• [TO DO]: Give back exactly the lines of the material below that start at the line containing "You are a computer-use" and end at the line containing "Instruction: Click the", and no others.

• [DATA PROVIDED]:
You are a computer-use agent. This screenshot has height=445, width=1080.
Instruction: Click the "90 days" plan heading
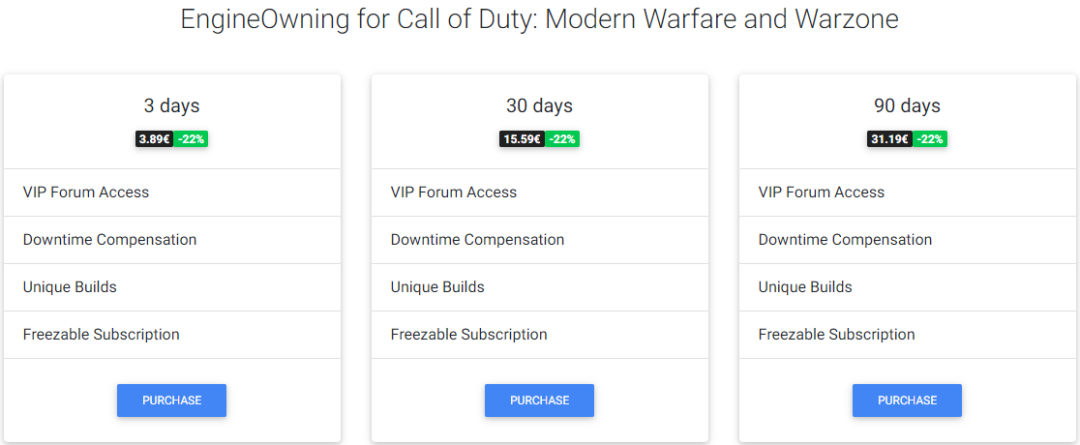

...

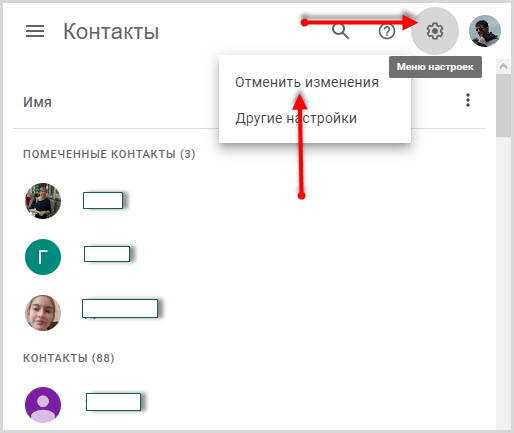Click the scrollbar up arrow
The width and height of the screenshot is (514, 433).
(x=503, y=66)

--

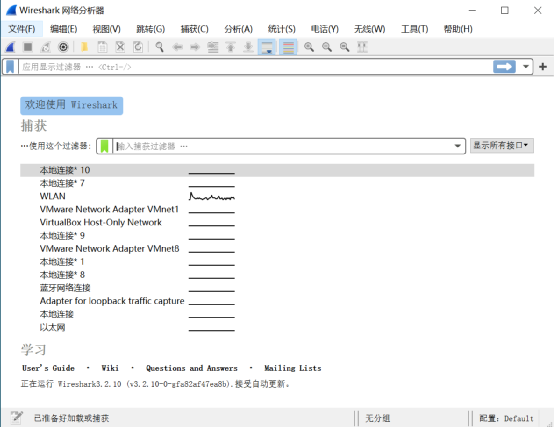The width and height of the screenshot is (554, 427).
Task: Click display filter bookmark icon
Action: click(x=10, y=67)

• [RESULT]:
You are a computer-use agent. This screenshot has height=445, width=1080.
Instruction: Click the "90 days" plan heading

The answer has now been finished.